Художник не всегда обязан задавать вопросы или давать ответы. Иногда он актуален просто потому, что ему удается создать интонацию, манеру или стиль, адекватные времени. Время нуждается в адекватном языке и в точной интонации речи. Не всегда необходимо разводить философию: манеры персонажа — например, то, как он держит в зубах сигарету или режет кого-то на части, — могут выразить время не меньше, чем нагромождение метафор в артхаусном проекте.
Зельдович А. Анкета — Что такое актуальность? // Искусство кино. 2010. № 5.
::::::::
### Описание задания:
Пожалуйста, воспроизведите дословно отрывок из текста об актуальности художника от слов «Художник не всегда» до слов «кино. 2010. № 5.» включительно.

### Собранные материалы:
::::::::
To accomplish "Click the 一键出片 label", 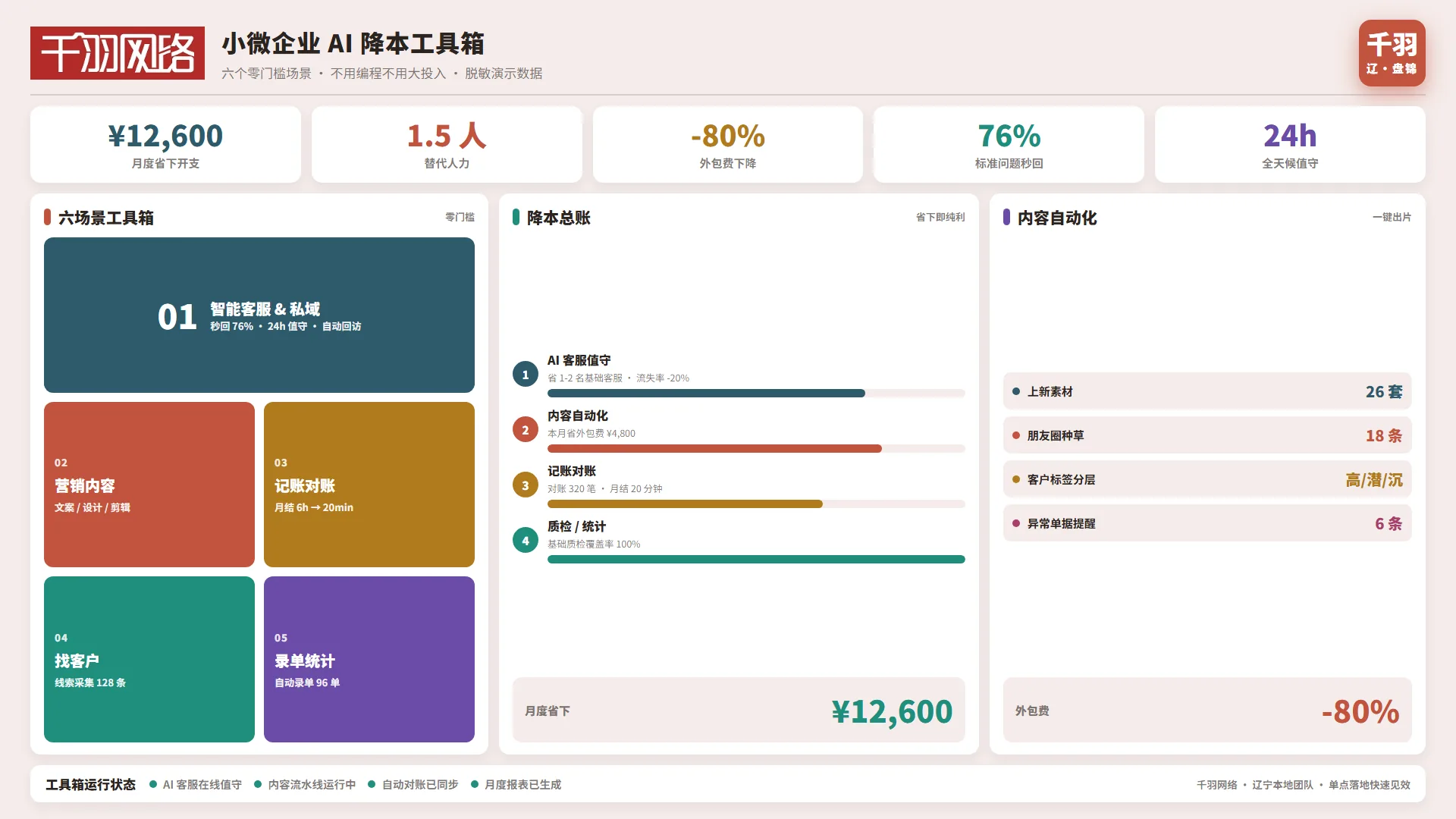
::::::::
### Раздел ответа:
Художник не всегда обязан задавать вопросы или давать ответы. Иногда он актуален просто потому, что ему удается создать интонацию, манеру или стиль, адекватные времени. Время нуждается в адекватном языке и в точной интонации речи. Не всегда необходимо разводить философию: манеры персонажа — например, то, как он держит в зубах сигарету или режет кого-то на части, — могут выразить время не меньше, чем нагромождение метафор в артхаусном проекте.
Зельдович А. Анкета — Что такое актуальность? // Искусство кино. 2010. № 5.